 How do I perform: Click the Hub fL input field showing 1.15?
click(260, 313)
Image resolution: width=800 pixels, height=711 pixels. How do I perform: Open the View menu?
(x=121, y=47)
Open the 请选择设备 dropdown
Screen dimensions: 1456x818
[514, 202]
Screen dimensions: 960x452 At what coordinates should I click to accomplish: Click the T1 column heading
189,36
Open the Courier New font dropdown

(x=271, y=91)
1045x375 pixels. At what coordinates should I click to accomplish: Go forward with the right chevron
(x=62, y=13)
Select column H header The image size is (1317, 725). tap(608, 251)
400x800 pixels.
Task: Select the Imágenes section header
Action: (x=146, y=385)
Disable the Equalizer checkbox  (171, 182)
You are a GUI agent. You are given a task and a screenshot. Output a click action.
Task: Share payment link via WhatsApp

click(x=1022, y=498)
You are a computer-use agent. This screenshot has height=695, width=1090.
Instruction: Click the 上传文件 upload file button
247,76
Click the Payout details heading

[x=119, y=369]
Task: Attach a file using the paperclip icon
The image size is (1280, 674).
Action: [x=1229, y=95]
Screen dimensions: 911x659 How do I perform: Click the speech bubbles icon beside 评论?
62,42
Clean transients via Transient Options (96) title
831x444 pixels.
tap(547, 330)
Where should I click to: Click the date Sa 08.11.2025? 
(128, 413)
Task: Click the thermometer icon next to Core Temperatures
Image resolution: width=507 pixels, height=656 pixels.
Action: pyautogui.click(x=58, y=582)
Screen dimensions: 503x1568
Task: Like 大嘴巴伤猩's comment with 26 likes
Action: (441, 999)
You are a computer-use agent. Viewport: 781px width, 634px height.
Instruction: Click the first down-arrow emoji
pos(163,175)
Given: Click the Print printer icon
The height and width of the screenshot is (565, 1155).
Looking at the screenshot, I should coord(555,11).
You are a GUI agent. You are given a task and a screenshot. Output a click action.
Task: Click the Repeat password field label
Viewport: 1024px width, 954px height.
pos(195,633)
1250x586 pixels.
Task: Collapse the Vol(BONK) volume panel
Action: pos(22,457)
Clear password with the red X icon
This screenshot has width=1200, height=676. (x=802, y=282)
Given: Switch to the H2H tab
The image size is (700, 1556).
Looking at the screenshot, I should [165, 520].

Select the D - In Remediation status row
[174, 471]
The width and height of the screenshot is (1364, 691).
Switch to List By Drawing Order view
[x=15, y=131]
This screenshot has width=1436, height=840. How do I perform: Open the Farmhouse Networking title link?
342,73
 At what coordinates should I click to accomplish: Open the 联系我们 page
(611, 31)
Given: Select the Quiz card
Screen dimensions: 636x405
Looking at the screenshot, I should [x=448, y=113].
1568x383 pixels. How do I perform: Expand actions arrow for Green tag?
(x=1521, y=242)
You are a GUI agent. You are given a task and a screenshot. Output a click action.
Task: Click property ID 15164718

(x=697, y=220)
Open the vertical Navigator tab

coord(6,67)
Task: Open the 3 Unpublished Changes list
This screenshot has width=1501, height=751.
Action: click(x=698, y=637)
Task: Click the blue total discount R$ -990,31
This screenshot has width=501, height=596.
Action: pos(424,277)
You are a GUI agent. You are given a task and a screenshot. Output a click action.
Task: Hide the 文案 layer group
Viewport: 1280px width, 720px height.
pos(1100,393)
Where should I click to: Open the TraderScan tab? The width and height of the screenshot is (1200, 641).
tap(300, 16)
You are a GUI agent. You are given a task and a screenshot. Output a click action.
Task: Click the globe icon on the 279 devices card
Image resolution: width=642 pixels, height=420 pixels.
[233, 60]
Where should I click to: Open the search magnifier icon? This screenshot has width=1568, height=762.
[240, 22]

--------

Whatever appears in the data above should be set down again exactly.

_Worked solution_.
 How do I perform: Click the Hub fL input field showing 1.15?
click(260, 313)
Image resolution: width=800 pixels, height=711 pixels. How do I perform: Open the View menu?
(x=121, y=47)
Open the 请选择设备 dropdown
Screen dimensions: 1456x818
[514, 202]
Screen dimensions: 960x452 At what coordinates should I click to accomplish: Click the T1 column heading
189,36
Open the Courier New font dropdown

(x=271, y=91)
1045x375 pixels. At what coordinates should I click to accomplish: Go forward with the right chevron
(x=62, y=13)
Select column H header The image size is (1317, 725). tap(608, 251)
400x800 pixels.
Task: Select the Imágenes section header
Action: (x=146, y=385)
Disable the Equalizer checkbox  (171, 182)
You are a GUI agent. You are given a task and a screenshot. Output a click action.
Task: Share payment link via WhatsApp

click(x=1022, y=498)
You are a computer-use agent. This screenshot has height=695, width=1090.
Instruction: Click the 上传文件 upload file button
247,76
Click the Payout details heading

[x=119, y=369]
Task: Attach a file using the paperclip icon
The image size is (1280, 674).
Action: [x=1229, y=95]
Screen dimensions: 911x659 How do I perform: Click the speech bubbles icon beside 评论?
62,42
Clean transients via Transient Options (96) title
831x444 pixels.
tap(547, 330)
Where should I click to: Click the date Sa 08.11.2025? 
(128, 413)
Task: Click the thermometer icon next to Core Temperatures
Image resolution: width=507 pixels, height=656 pixels.
Action: pyautogui.click(x=58, y=582)
Screen dimensions: 503x1568
Task: Like 大嘴巴伤猩's comment with 26 likes
Action: (441, 999)
You are a computer-use agent. Viewport: 781px width, 634px height.
Instruction: Click the first down-arrow emoji
pos(163,175)
Given: Click the Print printer icon
The height and width of the screenshot is (565, 1155).
Looking at the screenshot, I should coord(555,11).
You are a GUI agent. You are given a task and a screenshot. Output a click action.
Task: Click the Repeat password field label
Viewport: 1024px width, 954px height.
pos(195,633)
1250x586 pixels.
Task: Collapse the Vol(BONK) volume panel
Action: pos(22,457)
Clear password with the red X icon
This screenshot has width=1200, height=676. (x=802, y=282)
Given: Switch to the H2H tab
The image size is (700, 1556).
Looking at the screenshot, I should [165, 520].

Select the D - In Remediation status row
[174, 471]
The width and height of the screenshot is (1364, 691).
Switch to List By Drawing Order view
[x=15, y=131]
This screenshot has width=1436, height=840. How do I perform: Open the Farmhouse Networking title link?
342,73
 At what coordinates should I click to accomplish: Open the 联系我们 page
(611, 31)
Given: Select the Quiz card
Screen dimensions: 636x405
Looking at the screenshot, I should [x=448, y=113].
1568x383 pixels. How do I perform: Expand actions arrow for Green tag?
(x=1521, y=242)
You are a GUI agent. You are given a task and a screenshot. Output a click action.
Task: Click property ID 15164718

(x=697, y=220)
Open the vertical Navigator tab

coord(6,67)
Task: Open the 3 Unpublished Changes list
This screenshot has width=1501, height=751.
Action: click(x=698, y=637)
Task: Click the blue total discount R$ -990,31
This screenshot has width=501, height=596.
Action: pos(424,277)
You are a GUI agent. You are given a task and a screenshot. Output a click action.
Task: Hide the 文案 layer group
Viewport: 1280px width, 720px height.
pos(1100,393)
Where should I click to: Open the TraderScan tab? The width and height of the screenshot is (1200, 641).
tap(300, 16)
You are a GUI agent. You are given a task and a screenshot. Output a click action.
Task: Click the globe icon on the 279 devices card
Image resolution: width=642 pixels, height=420 pixels.
[233, 60]
Where should I click to: Open the search magnifier icon? This screenshot has width=1568, height=762.
[240, 22]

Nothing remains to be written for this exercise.